Lies during the Cuban Missile Crisis

Lies during the Cuban Missile Crisis

Presidential candidate John F. Kennedy lied about Soviet missile strength to win the 1960 election.

This is the assertion that George Friedman makes in his Feb. 26, 2019, “Geopolitical Futures” article entitled, “Putin, Khrushchev and the Lessons of the Cuban Missile Crisis”.

Democrat John Kennedy wanted to make the Eisenhower administration look weak in relation to Soviet nuclear missile strength. He portrayed the Soviets as having nuclear missile equality, or even superiority.

JFK thought it would win him the election against Vice-President Richard M. Nixon, who was Kennedy’s Republican opponent. Democrats had a difficult time looking tough enough against Communists during the Cold War. By exaggerating the nuclear danger of the U.S.S.R., he hoped to “out-tough” the Republicans. This lie led to a very different interpretation of the danger of the Cuban missile crisis in October 1962 than was actually the case.

Here’s Friedman’s proof: In 1960, the U.S. had a substantial nuclear missile advantage over the U.S.S.R. It was also developing submarines capable of carrying nuclear missiles. The number and quality of B-52 bombers far exceeded the few Bear strategic bombers Soviet Premier Nikita Khrushchev possessed.
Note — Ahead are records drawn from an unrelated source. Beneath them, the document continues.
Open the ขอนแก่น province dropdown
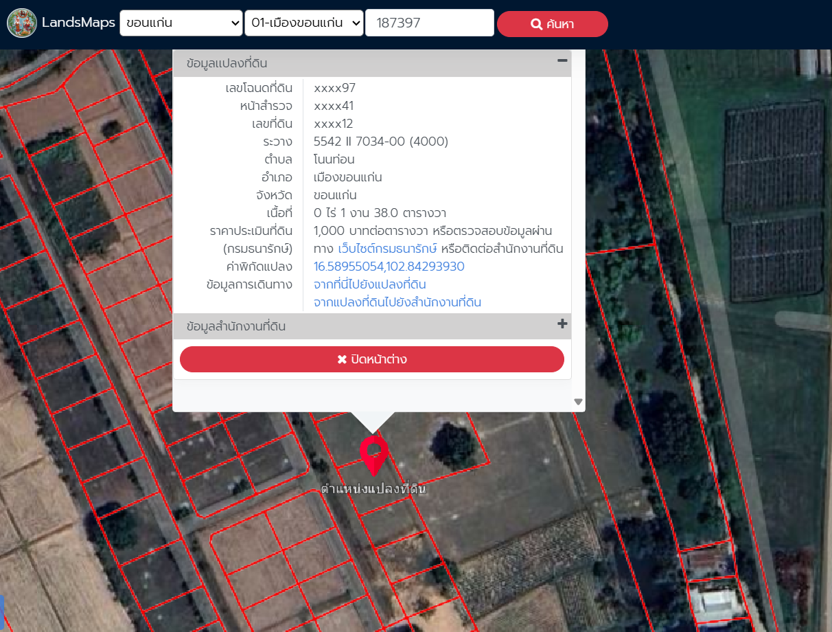832x632 pixels. click(x=181, y=23)
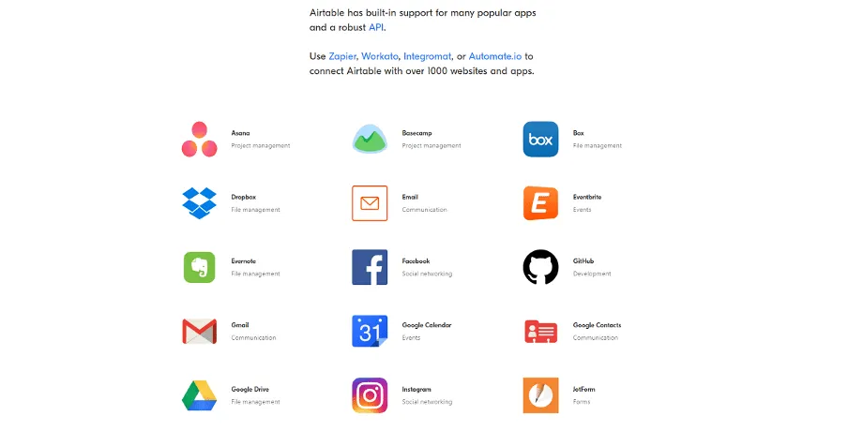The image size is (848, 431).
Task: Click the Asana three-dot logo icon
Action: (x=199, y=140)
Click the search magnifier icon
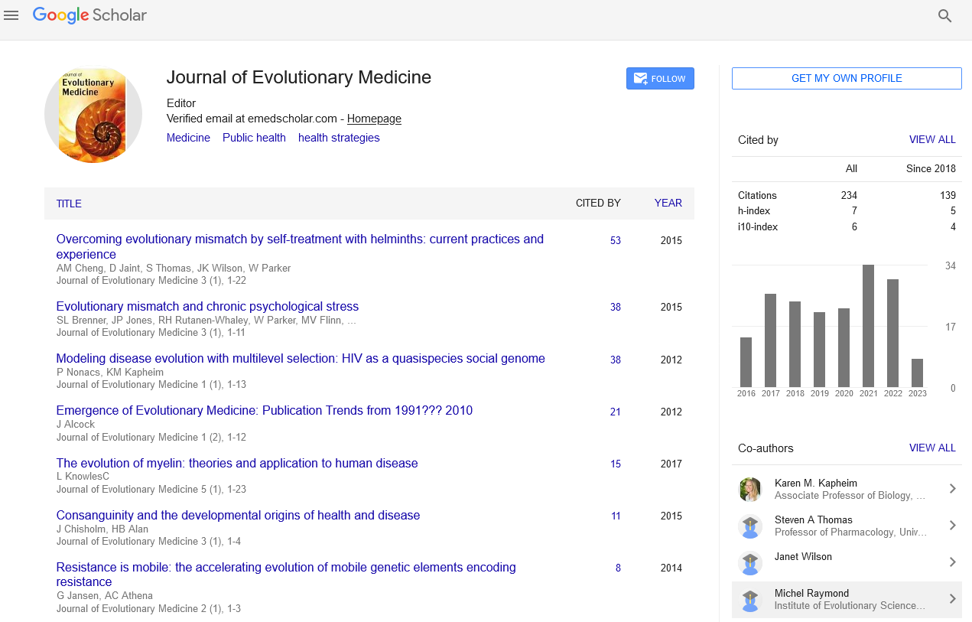Screen dimensions: 972x622 pyautogui.click(x=944, y=16)
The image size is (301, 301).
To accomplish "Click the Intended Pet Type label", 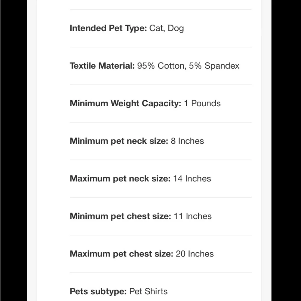I will click(x=108, y=28).
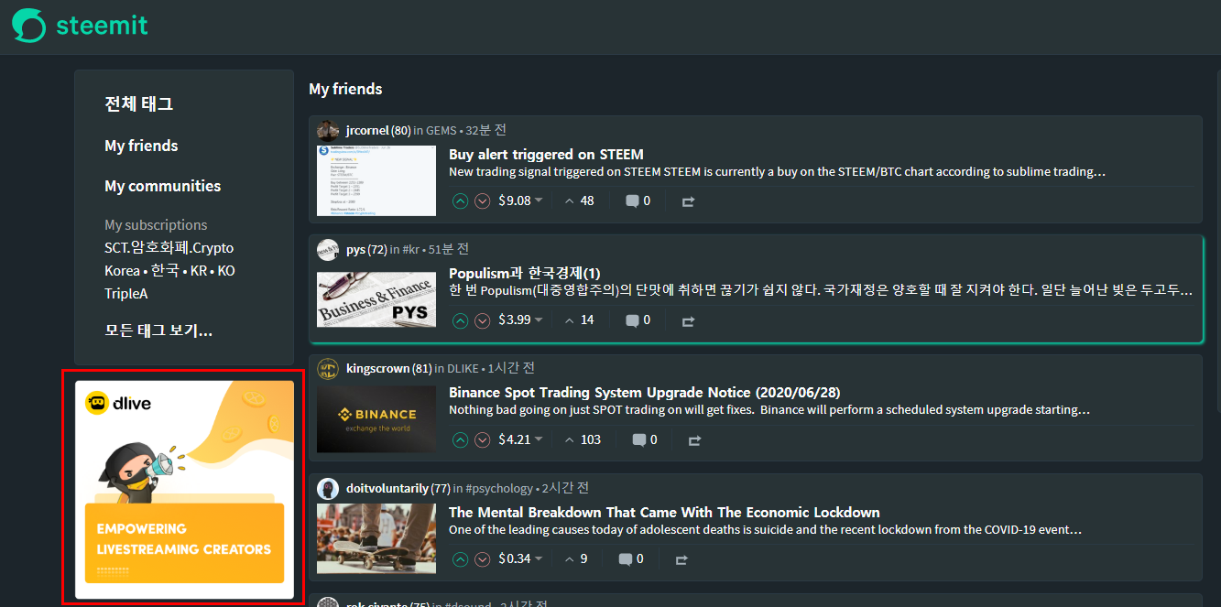1221x607 pixels.
Task: Click the Steemit logo icon
Action: (28, 26)
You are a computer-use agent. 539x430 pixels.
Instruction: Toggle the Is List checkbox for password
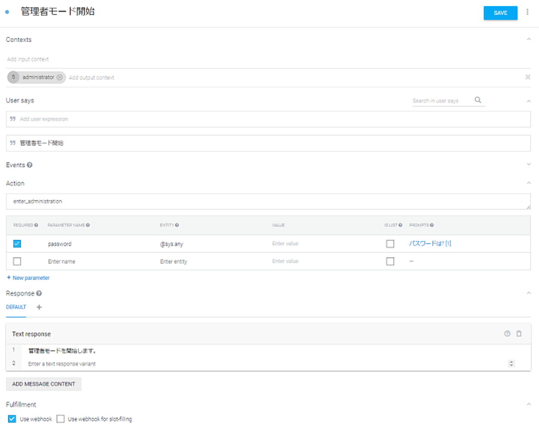pos(390,244)
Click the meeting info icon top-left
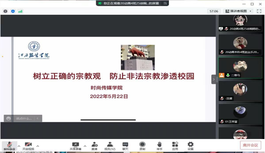 coord(5,11)
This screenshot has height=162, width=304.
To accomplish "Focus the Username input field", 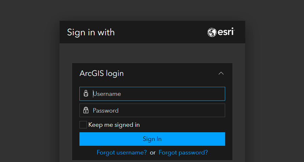I will [152, 94].
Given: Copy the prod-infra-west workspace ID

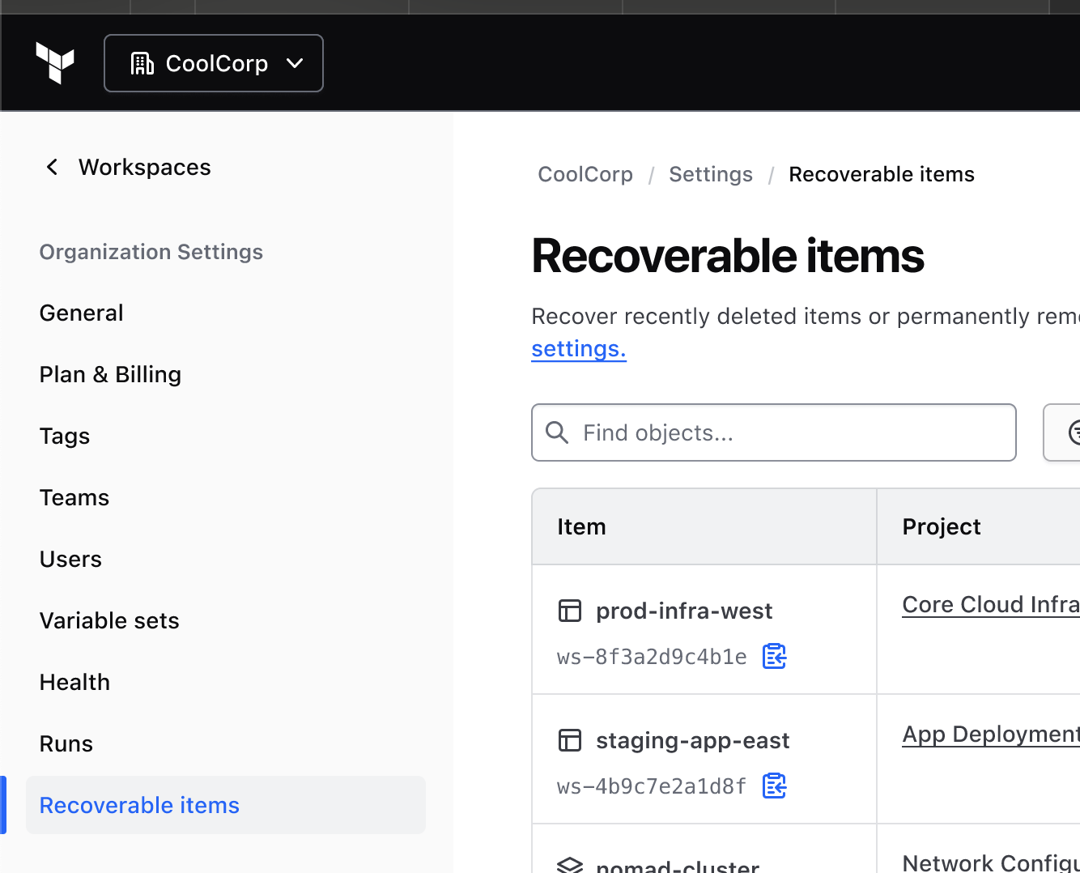Looking at the screenshot, I should coord(774,656).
By 1960, the U.S. could gather more satellite images of the U.S.S.R. in a day than the entire U2 spy plane program produced (Richelson, Jeffrey T. Editor. “U.S. Spy Imagery 1960-1999”).

Theoretically, the U.S. could launch a first strike on Soviet missiles and destroy all or most of them. Khrushchev would be forced to surrender. Knowing this, Khrushchev decided to level the playing field by secretly placing medium range nuclear missiles in Cuba.

Friedman calls this plan “harebrained” because it was premised on the belief that American intelligence could be kept in the dark until the missiles were fully operational. In actuality, U2s were photographing every square foot of Cuba on a regular basis. It was also very risky because the U.S. response to missiles in Cuba was entirely unpredictable. In addition, it overlooked Kennedy’s failed invasion of Cuba using Cuban refugees, the Bay of Pigs fiasco in early 1961. The President was not likely to trust U.S. intelligence again. The political risks were too high for a first strike on the U.S.S.R.

Kennedy portrayed the Cuban Missile Crisis as a contest between equals. In reality, the Russians were outgunned from the start, both in nuclear missile capability and strategic location, and they knew it. They tried to sneak the missiles into Cuba because they had a weak hand. The image Kennedy and his advisors portrayed was that Khrushchev had to back down just before the U.S. was ready to invade Cuba. The reality was that Khrushchev was defeated when Kennedy announced a naval blockade of Cuba after photos of the missiles were sent to the media in October 1962.

Khrushchev did win a concession from Kennedy in making a secret deal to remove obsolete missiles from Turkey, but this was not revealed until much later.

Khrushchev also gained three major victories from the missile crisis, according to Friedman: The American public would force caution on U.S. politicians. Second, European allies would question the U.S. capacity to protect them from a supposedly strong Soviet military threat. Third, Soviet citizens would see their nation as a great empire, equal to the U.S. Even though Khrushchev conceded and backed down, it increased the prestige of Russian military prowess and the prudence of the Soviet leadership in a crisis.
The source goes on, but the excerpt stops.